Di donne che non sono mai abbastanza presenti, mai abbastanza protagoniste. Registi uomini che dirigono film mono-genere. Ma forse non abbiamo mai provato ad ascoltare le vite di queste donne, magari dai loro racconti diretti.
Libera Genova ha deciso di rompere il coro di voci maschili per dare spazio, finalmente, a storie di donne che con la mafia hanno dovuto confrontarsi.
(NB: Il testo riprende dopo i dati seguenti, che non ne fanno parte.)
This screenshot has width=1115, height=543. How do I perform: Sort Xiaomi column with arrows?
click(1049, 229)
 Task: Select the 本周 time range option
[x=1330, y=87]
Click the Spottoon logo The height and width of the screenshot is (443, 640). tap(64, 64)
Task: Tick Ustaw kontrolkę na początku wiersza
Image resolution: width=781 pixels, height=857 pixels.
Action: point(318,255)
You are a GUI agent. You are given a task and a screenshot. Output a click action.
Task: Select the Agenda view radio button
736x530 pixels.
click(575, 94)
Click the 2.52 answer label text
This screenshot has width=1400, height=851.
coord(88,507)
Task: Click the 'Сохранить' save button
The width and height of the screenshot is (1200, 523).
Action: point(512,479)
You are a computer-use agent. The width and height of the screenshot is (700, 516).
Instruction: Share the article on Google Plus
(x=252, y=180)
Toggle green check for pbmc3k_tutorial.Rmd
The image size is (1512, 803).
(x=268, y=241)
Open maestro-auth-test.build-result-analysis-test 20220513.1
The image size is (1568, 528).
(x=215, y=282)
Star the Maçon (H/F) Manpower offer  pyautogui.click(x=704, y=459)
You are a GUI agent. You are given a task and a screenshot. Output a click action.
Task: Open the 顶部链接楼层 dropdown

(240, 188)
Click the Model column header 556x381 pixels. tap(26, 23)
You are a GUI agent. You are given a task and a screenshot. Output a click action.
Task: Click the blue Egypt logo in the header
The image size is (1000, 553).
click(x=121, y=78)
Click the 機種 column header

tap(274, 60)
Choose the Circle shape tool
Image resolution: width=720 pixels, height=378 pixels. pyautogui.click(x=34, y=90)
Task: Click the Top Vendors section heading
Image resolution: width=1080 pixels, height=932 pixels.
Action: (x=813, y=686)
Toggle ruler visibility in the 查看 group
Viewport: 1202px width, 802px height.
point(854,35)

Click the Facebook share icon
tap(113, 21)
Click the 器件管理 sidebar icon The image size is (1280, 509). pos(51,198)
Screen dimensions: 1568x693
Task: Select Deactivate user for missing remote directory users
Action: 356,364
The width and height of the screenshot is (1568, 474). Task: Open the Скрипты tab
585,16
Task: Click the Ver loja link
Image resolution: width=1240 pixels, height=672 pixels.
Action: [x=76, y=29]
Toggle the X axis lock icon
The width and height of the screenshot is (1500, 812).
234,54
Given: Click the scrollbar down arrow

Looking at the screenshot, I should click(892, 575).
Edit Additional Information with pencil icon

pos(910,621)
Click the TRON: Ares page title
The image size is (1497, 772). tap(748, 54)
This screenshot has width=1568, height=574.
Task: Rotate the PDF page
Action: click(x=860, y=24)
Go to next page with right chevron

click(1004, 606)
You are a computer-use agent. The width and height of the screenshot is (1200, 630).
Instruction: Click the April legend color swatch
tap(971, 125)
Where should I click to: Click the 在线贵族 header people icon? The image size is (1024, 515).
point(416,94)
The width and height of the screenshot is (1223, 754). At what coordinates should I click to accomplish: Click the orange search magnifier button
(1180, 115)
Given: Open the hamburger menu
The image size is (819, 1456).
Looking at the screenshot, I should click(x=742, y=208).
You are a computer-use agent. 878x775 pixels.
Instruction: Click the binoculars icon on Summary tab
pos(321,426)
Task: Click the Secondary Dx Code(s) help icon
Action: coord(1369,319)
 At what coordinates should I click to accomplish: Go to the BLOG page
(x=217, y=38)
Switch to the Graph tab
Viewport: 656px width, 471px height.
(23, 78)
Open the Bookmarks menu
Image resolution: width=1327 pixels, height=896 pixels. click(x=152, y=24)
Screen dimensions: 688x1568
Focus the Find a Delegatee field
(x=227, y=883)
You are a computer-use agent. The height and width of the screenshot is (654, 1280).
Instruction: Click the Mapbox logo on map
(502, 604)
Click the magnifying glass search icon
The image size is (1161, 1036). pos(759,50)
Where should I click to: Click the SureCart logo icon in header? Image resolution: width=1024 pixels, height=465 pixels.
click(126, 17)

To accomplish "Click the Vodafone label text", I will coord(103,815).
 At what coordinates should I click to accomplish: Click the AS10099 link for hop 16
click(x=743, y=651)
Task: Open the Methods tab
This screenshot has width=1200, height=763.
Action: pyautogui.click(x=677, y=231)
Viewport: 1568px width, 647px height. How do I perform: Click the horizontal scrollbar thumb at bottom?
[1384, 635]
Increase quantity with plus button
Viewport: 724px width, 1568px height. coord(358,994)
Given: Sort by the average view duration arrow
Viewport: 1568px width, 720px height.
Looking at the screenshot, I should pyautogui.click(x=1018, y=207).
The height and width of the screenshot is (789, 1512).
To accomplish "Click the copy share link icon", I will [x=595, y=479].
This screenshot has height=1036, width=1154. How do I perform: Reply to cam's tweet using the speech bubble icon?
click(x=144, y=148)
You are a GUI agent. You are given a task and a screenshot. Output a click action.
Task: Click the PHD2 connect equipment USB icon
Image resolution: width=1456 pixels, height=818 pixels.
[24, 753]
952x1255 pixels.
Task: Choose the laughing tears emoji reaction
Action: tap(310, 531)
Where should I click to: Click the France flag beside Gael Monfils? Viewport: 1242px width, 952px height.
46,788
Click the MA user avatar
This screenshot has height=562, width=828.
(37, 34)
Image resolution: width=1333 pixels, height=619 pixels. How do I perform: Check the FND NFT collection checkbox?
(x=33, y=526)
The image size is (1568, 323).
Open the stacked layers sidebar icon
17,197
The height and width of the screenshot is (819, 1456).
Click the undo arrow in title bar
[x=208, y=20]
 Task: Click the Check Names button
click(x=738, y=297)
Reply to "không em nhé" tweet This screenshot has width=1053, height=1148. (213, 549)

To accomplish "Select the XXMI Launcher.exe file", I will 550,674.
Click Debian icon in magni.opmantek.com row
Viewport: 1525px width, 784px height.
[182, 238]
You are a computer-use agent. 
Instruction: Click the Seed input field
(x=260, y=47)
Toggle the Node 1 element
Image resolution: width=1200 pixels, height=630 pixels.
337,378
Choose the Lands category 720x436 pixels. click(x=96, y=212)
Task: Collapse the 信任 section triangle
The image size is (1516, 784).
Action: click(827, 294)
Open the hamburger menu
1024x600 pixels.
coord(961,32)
Quanto è raro sentire raccontate storie di donne in luoghi di potere (legali e illegali)? Cosa c’è al di fuori del sistema mafioso? Come possiamo raccontare l’antimafia sociale in funzione anche delle azioni femminili?
“Mafia: femminile singolare” il podcast
Nasce così l’idea di “Mafia: femminile singolare” il podcast scritto e narrato dal Presidio Francesca Morvillo prodotto da Audio Video Factory e GoodMorningGenova. Nove puntate, altrettante storie al femminile, ascoltabile sul sito di GoodMorningGenova, Spotify.
Il podcast si inserisce nel programma di Libera Genova 2025 “Educare alla responsabilità” e nel percorso che ci accompagna verso il 21 marzo “La giornata della memoria e dell’impegno in ricordo delle vittime innocenti delle mafie”.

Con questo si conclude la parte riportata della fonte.